Given that tsetse population sizes fluctuate seasonally and vary between foci [15], human exposure to tsetse and therefore HAT transmission dynamics may exhibit seasonal and geographical variation [33]. Our model accounts for the impact of seasonal variation on the efficacy of insecticide-treated target traps using a relatively simple step function to capture the decrease in traps efficacy over time from seasonal and non-seasonal factors.
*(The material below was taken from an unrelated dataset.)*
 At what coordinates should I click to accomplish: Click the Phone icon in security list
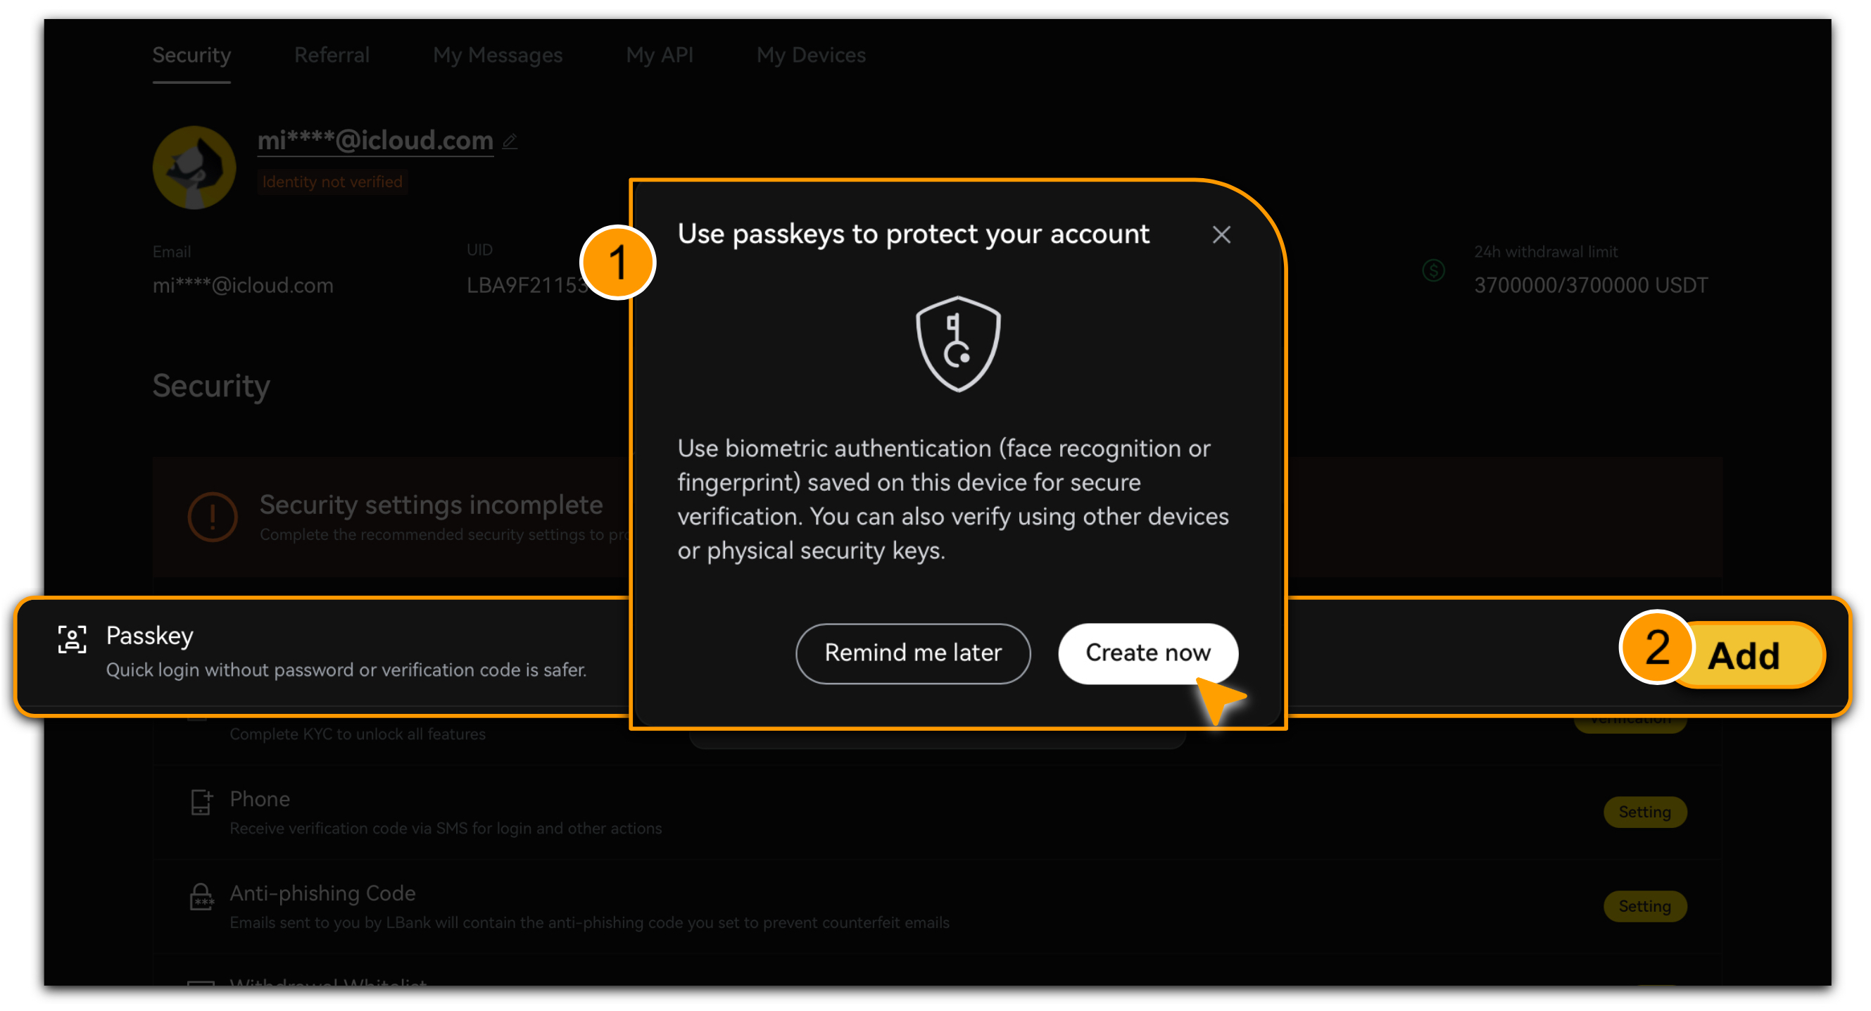click(200, 802)
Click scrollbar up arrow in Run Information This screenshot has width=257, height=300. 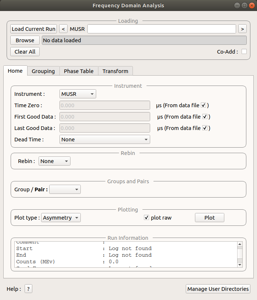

With data from enhanced surveillance techniques across wider areas, future modeling may be able to explicitly incorporate seasonality in tsetse population dynamics and human–tsetse contact.


We evaluated the feasibility of HAT elimination goal by 2020 in Boffa East focus using a data-driven mathematical model by calculating probabilistic estimates of whether the current HAT control program is likely to achieve HAT elimination as a public health problem by 2020. Our analysis revealed that combinations of annual vector control with active-screening will most likely meet the WHO 2020 elimination goal. Furthermore, the combined control implemented with the coverage and efficacy achieved in 2012 is predicted to be sufficient to reduce incidence below 1 case per 100,000 people by 2020. As vector control works synergistically with active screening and treatment, using a combined approach for Boffa has the potential to meet the WHO goal by 2020 in Boffa focus.